(Collected data entries)
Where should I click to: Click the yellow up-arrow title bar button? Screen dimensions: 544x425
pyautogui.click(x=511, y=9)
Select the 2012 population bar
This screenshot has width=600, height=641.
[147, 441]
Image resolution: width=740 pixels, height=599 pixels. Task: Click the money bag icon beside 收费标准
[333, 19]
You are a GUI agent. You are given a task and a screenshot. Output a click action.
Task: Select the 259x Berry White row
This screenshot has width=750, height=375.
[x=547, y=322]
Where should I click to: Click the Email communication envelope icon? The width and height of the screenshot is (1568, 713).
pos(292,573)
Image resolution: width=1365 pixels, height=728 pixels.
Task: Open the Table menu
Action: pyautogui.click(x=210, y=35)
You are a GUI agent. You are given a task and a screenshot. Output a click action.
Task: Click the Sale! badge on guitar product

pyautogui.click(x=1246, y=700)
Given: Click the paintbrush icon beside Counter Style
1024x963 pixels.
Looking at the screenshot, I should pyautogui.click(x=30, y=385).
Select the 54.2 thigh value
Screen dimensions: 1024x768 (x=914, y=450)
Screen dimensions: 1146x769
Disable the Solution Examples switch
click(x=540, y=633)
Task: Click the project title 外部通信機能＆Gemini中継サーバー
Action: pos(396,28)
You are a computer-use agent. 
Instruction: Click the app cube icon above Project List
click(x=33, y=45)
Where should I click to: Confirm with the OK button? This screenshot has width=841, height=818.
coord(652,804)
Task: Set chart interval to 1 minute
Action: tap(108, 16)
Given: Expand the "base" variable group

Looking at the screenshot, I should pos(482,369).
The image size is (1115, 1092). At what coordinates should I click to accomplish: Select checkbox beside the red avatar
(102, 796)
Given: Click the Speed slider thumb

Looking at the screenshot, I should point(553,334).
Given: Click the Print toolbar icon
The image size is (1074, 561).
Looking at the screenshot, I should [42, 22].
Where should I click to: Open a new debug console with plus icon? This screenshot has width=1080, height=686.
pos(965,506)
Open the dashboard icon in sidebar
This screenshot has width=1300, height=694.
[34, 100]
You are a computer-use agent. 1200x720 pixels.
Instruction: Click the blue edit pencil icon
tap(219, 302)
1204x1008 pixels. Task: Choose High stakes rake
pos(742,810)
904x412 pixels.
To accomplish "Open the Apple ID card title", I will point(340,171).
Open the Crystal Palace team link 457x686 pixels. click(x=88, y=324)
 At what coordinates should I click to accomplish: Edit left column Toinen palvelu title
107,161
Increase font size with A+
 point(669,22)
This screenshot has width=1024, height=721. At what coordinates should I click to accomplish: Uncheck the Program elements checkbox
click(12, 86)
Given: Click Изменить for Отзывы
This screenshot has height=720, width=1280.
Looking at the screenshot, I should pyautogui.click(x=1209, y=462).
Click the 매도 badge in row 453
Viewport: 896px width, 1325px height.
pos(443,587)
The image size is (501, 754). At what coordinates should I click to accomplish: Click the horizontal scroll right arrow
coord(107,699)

● **About this exercise**
The answer should be one number: how many lines in the data contain the word "computer".

● **Your response**
2